## EXERCISE BRIEF
Locate the line that contains "The width and height of the screenshot is (426, 384)." in the entries below, then repeat it and every following line through the line that contains "Open the user", exactly, and no others.

## DATA EXTRACTS
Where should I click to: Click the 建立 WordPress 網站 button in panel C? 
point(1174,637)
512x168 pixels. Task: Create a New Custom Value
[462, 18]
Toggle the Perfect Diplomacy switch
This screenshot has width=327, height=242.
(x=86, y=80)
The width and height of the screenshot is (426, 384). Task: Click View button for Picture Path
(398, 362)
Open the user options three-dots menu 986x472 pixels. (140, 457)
* * *
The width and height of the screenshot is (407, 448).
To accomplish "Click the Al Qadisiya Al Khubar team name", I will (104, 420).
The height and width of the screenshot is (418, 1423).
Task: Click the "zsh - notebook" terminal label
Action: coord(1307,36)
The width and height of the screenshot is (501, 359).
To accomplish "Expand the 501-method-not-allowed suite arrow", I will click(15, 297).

## ANSWER TO THE EXERCISE
The width and height of the screenshot is (426, 384). Task: Click View button for Picture Path
(398, 362)
Open the user options three-dots menu 986x472 pixels. (140, 457)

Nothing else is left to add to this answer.